Colin started by delving into Liam's medical background and how it equipped him for the task of planning the funeral for Queen Elizabeth II.
“So, I've worked for the ambulance service now for probably, well, not probably, but coming up for nearly 30 years. I started out actually when I left school in the health and social care sector. Firstly, working with the elderly and children that were in care, and then adults and young people with learning disabilities. So that sort of gave me the grounding, but I was also a volunteer with the Red Cross for many years from the age of probably around 14. So that gave me a bit of an enthusiasm about first aid and those medical bits.”
Continuing, he explains his journey into joining the ambulance service.
“I’d say I joined the ambulance service in 1994, starting out as what was then known as a trainee qualified ambulance technician and we've had very many titles over the years… then I qualified as a paramedic in 1997, so I’m probably one of the old school paramedics. I was fortunate in 2006 when I joined the London Ambulance emergency planning team.”
“Operation London Bridge”
Liam went on to discuss the unique nature of the planning process for such an event.
“It's fair to say it was unique. You know, we haven't seen a state funeral of that nature for a while you know …obviously, since the Queen's father, so over 70 years.”
Liam's comments on it had all been planned beforehand.
“...we knew that whilst it didn't concentrate mainly on London, there were various aspects that had to be taken into account and planned for as we do with every reigning monarch…”
He elaborated on the extensively planned “Operation London Bridge.”
“So … we've got plans that have been developed over very many years … You know, it's not talked about, but you'd have seen over the years the various leaks of information. The Queen's particular plan was called “Operation London Bridge.” There were some foundation stones… we’d worked out with many of the partners over London along with the Royal household.”
National homage to Queen Elizabeth II
Liam reflected on the historical significance of the event.
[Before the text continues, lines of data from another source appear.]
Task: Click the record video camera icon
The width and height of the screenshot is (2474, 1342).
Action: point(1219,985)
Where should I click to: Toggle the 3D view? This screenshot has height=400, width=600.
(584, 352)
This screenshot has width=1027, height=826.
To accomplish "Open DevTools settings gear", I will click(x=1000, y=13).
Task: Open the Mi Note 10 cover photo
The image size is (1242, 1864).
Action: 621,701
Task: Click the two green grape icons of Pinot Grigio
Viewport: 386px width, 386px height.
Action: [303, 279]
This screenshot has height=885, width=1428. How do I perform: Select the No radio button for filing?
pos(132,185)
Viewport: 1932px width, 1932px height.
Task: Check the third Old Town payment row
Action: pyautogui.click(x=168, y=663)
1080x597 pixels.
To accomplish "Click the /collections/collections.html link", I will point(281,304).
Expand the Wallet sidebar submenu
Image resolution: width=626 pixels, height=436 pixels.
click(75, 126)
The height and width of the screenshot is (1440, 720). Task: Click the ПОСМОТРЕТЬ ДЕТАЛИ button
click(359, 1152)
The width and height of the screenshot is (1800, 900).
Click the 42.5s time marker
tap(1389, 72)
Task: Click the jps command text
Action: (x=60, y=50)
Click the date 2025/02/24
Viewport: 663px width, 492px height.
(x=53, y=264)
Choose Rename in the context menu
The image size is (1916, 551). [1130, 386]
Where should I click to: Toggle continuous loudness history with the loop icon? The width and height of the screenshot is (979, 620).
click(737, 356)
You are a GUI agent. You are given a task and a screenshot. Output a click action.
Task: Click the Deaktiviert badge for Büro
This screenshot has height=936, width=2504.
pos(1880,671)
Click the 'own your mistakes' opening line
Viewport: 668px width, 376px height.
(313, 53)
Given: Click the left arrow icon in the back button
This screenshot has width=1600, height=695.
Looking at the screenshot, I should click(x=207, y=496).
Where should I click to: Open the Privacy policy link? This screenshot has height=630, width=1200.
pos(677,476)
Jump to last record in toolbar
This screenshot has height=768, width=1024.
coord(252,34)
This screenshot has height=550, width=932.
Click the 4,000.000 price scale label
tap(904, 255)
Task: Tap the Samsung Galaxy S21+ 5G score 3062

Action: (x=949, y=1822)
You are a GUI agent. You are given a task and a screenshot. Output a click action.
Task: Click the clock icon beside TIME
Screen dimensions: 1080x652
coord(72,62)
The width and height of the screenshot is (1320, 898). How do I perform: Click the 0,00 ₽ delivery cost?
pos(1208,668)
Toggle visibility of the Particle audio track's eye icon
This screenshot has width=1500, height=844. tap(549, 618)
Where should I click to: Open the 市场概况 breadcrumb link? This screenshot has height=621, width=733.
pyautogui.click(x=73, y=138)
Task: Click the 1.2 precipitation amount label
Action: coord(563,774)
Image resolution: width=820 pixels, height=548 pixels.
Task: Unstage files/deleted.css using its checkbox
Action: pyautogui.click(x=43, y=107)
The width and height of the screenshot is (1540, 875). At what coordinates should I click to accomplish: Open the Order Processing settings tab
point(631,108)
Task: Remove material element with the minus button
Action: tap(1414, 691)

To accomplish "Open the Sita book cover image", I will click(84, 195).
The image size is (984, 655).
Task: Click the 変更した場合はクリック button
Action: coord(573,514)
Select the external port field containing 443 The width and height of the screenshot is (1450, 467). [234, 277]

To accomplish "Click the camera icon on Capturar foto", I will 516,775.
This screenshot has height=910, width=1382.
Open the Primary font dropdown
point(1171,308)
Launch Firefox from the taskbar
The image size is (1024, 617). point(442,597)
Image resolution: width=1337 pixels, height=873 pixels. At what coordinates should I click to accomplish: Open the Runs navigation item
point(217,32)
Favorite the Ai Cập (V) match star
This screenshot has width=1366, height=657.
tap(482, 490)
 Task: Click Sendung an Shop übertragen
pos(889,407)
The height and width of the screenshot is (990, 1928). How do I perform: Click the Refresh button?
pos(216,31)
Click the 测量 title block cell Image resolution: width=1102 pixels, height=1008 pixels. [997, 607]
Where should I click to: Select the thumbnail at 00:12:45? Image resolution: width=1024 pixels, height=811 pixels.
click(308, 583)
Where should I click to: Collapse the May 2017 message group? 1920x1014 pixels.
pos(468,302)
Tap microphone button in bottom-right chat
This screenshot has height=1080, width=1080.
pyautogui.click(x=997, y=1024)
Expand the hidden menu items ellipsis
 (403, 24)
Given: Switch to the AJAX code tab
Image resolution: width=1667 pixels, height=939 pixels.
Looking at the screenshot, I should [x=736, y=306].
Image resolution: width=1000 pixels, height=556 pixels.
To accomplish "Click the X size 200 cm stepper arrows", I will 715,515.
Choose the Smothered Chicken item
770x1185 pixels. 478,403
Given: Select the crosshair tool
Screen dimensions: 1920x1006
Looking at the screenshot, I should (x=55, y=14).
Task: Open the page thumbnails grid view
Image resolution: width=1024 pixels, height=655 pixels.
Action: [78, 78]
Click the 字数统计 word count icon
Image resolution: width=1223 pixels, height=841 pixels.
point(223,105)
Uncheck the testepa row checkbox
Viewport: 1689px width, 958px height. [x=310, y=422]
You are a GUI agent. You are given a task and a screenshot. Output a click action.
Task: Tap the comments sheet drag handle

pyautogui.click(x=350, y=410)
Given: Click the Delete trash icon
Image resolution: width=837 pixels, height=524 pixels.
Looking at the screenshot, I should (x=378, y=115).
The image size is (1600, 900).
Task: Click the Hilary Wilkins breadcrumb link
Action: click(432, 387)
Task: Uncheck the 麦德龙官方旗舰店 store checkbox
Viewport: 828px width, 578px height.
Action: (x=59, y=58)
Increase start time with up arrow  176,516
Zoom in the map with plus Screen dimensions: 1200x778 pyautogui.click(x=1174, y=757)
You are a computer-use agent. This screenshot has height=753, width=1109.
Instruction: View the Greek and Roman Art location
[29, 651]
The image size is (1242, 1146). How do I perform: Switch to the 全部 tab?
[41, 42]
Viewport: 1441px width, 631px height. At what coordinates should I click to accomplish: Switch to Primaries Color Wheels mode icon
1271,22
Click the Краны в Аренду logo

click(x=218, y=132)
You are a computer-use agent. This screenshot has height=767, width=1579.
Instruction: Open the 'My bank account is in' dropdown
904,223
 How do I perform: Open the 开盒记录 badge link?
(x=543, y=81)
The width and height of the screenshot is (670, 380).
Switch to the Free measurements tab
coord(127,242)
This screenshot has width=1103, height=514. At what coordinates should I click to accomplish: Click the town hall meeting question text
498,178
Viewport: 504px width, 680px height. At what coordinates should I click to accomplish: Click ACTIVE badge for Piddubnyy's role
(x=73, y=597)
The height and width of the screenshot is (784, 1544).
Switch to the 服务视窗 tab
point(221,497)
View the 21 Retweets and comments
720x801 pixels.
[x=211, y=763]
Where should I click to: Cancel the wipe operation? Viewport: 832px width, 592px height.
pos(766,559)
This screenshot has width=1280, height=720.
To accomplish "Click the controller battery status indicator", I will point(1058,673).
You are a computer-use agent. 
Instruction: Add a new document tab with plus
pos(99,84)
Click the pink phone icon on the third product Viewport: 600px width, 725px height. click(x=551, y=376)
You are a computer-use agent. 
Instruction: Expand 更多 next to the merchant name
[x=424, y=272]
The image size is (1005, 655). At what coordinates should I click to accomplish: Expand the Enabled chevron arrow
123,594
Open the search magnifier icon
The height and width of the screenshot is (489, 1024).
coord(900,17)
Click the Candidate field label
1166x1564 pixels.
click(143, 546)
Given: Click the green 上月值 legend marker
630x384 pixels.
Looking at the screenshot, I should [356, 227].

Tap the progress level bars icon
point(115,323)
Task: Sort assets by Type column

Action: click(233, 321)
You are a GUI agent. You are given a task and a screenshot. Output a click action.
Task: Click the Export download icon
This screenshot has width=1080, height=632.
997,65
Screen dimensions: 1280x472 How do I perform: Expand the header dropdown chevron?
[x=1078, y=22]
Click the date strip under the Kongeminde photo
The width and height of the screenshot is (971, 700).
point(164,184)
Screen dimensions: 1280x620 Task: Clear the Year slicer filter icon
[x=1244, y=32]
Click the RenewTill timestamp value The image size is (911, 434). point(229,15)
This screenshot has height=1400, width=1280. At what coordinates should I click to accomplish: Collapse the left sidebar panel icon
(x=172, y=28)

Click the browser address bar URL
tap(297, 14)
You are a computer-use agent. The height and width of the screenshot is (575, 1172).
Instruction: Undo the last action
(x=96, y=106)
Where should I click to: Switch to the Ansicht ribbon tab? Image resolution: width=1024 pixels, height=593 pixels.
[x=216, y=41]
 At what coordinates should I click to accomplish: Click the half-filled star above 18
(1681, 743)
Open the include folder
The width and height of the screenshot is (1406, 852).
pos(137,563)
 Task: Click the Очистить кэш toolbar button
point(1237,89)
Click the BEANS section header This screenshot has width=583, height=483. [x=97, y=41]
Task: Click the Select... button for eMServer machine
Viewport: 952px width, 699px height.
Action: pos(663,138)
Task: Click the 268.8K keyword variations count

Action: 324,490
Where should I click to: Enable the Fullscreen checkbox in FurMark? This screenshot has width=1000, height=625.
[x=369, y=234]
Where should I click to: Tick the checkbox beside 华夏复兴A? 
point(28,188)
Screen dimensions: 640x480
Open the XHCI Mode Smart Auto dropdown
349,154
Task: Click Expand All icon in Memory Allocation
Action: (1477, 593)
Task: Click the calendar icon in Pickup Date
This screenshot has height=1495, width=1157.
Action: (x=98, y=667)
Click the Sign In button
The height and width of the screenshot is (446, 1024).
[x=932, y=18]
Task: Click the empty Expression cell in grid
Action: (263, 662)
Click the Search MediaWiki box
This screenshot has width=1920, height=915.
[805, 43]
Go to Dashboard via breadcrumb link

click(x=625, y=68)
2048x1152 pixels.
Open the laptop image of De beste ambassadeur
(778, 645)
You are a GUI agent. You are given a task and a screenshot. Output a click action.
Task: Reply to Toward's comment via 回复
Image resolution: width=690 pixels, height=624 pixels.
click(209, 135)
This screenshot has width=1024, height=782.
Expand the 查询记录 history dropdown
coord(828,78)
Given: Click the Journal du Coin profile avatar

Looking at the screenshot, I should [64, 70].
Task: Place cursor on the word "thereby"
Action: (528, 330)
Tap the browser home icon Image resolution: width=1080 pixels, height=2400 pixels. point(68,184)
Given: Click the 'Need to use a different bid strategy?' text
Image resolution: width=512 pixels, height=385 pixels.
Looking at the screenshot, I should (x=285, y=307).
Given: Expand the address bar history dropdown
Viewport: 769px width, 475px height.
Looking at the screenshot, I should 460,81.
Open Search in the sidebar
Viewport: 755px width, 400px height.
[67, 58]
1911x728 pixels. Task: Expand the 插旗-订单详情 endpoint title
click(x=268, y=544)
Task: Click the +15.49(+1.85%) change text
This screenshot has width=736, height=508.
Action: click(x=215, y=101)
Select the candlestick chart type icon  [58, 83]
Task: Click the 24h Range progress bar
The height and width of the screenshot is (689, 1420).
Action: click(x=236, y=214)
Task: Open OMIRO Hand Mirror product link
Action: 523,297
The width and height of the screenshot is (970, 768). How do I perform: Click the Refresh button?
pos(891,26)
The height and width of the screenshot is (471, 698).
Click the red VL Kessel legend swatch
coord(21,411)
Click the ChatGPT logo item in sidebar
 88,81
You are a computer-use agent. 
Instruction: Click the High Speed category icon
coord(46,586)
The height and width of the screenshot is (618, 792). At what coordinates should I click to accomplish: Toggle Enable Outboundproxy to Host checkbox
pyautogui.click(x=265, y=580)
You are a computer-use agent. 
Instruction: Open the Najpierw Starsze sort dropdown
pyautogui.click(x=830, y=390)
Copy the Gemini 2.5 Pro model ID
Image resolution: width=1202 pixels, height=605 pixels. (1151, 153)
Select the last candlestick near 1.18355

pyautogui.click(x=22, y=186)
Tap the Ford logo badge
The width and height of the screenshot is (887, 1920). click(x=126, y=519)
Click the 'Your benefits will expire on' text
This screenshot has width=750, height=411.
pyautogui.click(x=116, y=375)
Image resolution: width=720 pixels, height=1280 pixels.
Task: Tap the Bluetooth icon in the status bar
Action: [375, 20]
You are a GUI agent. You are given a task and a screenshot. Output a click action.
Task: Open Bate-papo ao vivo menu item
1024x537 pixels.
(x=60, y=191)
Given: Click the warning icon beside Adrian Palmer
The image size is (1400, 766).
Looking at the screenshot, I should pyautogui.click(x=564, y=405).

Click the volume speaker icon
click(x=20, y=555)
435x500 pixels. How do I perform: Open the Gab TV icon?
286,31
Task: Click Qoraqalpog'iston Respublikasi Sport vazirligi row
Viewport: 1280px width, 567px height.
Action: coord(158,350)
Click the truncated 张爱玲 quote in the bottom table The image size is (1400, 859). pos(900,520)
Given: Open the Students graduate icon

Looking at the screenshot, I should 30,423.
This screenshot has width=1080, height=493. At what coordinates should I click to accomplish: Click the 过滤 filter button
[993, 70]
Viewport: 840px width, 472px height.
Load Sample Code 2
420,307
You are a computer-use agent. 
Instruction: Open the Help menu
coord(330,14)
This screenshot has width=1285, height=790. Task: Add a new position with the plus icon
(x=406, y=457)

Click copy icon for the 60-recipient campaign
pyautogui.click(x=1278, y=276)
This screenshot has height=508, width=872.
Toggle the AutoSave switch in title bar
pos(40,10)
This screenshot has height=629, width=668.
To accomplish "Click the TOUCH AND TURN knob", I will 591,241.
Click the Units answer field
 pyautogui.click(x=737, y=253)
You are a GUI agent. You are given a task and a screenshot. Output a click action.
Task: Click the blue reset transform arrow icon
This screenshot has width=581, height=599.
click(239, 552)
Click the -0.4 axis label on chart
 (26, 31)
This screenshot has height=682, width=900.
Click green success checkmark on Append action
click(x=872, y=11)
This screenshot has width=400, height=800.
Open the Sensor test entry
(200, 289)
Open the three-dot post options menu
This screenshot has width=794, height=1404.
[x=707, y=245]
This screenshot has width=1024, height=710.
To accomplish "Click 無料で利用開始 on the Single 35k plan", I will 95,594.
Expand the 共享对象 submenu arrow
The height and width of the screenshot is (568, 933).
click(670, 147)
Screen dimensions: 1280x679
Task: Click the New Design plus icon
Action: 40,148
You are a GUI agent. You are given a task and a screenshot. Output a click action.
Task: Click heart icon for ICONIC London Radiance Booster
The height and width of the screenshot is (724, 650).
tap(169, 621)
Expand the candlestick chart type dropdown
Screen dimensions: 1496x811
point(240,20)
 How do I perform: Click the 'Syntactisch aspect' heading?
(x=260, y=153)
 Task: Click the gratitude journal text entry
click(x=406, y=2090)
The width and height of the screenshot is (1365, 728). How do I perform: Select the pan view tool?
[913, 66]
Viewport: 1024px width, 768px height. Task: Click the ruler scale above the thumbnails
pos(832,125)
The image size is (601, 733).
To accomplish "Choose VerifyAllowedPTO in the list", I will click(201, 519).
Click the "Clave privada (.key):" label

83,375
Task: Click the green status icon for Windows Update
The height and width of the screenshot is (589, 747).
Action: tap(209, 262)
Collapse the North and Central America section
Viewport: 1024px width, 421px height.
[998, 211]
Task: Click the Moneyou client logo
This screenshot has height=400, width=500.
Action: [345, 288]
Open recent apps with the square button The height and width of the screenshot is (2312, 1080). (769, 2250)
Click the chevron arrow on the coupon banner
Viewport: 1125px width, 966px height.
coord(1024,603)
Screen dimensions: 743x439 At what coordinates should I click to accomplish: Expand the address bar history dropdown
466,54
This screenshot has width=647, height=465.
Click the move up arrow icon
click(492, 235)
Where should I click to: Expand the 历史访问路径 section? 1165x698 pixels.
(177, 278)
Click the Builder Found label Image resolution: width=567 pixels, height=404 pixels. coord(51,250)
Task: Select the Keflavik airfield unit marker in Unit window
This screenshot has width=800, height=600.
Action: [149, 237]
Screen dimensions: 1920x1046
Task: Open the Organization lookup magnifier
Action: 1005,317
“These were the general population of Great Britain and other countries that came to pay their respects to a monarch that had dedicated over seven decades of her life to service, so you know very, very unique and probably not something that we'll see again in my lifetime.”
He discussed the challenges posed by the vast number of attendees with varying health conditions.
“...over 250,000 people paid their respects to Her Majesty the Queen…in some cases, people queued for 12 and 13 hours. That was just the queue that they stood in to go into Westminster Hall. It was all very dynamic... across the four days of the queue we saw around about 2000 people with a whole range of different conditions, some medical, some quite serious, you know? Fortunately, none of those were too serious. But we also saw a lot of mental health issues. So very, very different dynamics from what we would normally see at an event.”
Liam then emphasised the essential role of the St John Ambulance.
“Without St John Ambulance, we certainly could not have done our job. Without their support, they were the contracted medical provider. The role of the ambulance services is our statutory provision to provide medical services in London.”
He explains how the plans have to be prepared for every scenario and how Covid would have transformed the event.
“Your plans have got to be flexible enough because of the unknown aspects of it, but it needs to cover all the reasonable worst-case scenarios, you know. I alluded to that the challenges we would have seen with Covid would have been quite significant to have managed this event. It would have been very different. We wouldn't have the quarter of a million people that descended upon London on that Monday to pay their respects… It would have been a very, very different event.”
He also makes a point that without all the planning and collaboration from various groups, this event wouldn’t have been possible.
“... without that planning, without that preparation, things don't happen but also…the staff, the volunteers, and everyone else that actually delivered it on the day, as I've said without them it really wouldn't have been, it wouldn't have been possible.”